***UPDATED: April 5, 2013*** Access to dental care still remains a problem across the United States, and it’s contributing to a growing epidemic of oral disease throughout the nation. According to a recent AP report out of Topeka, Kansas, the House and Senate are sitting on bills that could potentially help improve access however. The controversial bills involve allowing midlevel dental providers to perform approximately 30 basic dental procedures, including “nonsurgical extractions” of diseased permanent teeth. Providers would be licensed dental hygienists who have passed a clinical exam, practiced for at least 500 hours under the supervision of a dentist, and who are protected by liability insurance. Several state and national dental associations have spoken against allowing midlevel providers to practice for fear of safety and the creation of two levels of care. It appears that for now, the concept will remain just that, an idea that has yet to come to fruition.
Access to dental care in America was the focus recently on PBS’s “Frontline,” when a program titled “Dollars and Dentists” aired a few days ago. In a joint effort with the Center for Public Integrity, the network attempted to reach the masses and raise awareness of the growing epidemic of oral disease in our country. Shortly after the program was aired, the American Dental Association (ADA) released a statement in response to the report that was published on their official website.
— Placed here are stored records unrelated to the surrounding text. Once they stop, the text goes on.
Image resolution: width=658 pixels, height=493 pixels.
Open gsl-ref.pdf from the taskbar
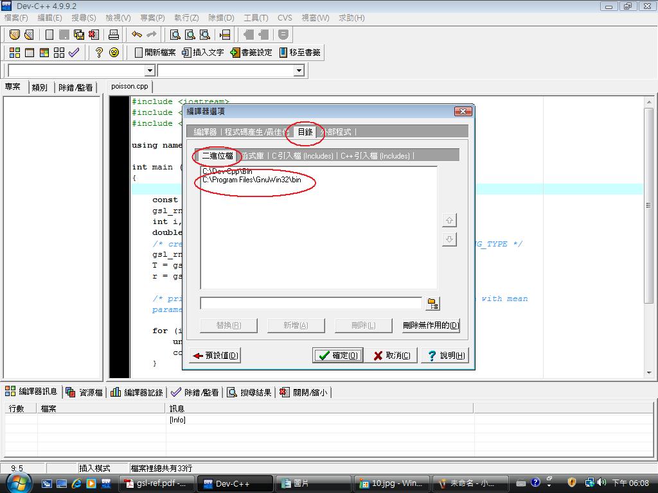click(157, 483)
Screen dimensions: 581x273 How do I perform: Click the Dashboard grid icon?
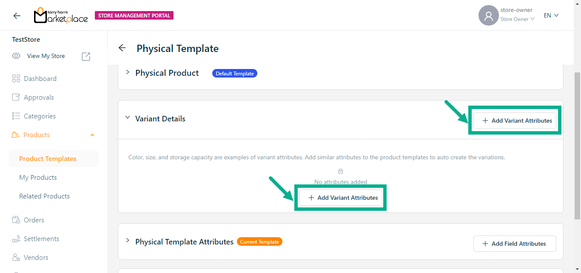pyautogui.click(x=16, y=78)
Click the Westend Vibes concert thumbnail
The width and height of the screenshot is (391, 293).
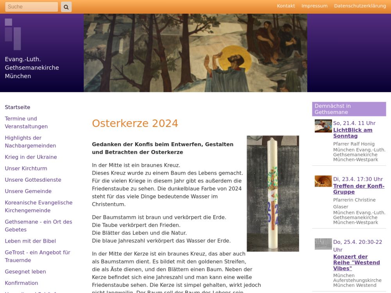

ADA President, William Calnon, contributed to the program with a lengthy interview recorded back in January. Segments were used in the show, where Calnon focused primarily on the importance of shifting the nation’s views on dentistry away from intervention and toward preventative care. And while the reputable association supports the overall message of the program, there were some issues that the ADA felt needed to be addressed in a formal statement. The “Frontline” program spent significant time discussing the debate about allowing “dental therapists” to perform surgical procedures. These therapists undergo as little as 18 months of post-high school training, which is where the association takes issue, as they do not believe this is adequate preparation for such practices, which include extractions and pulpotomies, or the drilling through the hard tooth surface to remove soft tissue. They are also concerned about a segment that focused on Medicaid fraud and abuse, which they fear may cause negative impressions of dentists who treat Medicaid participants. Many of these dentists treat these patients for little, if any revenue, and do so out of a commitment to provide care for all people, especially those whose financial situations may prevent quality care. While there are certainly few imposters who abuse the system for personal monetary gains, there are also thousands of honest, hardworking professionals who don’t.
There is no doubt that access to dental care is a huge issue in our country. It is estimated that 1 in 3 Americans does not receive the oral care they need due to a number of limiting factors, including geography, culture, language, poverty, and according to the ADA, a societal failure to value oral health. In order to truly solve the dental crisis, all of these variables need to be addressed. The ADA statement claims that “the country will never drill, fill, and extract its way to victory over untreated dental disease.” Instead of focusing on investing in dental therapists or cracking down on Medicaid fraud, increasing oral health education and disease prevention is the key to stopping this epidemic from continuing to spread across America.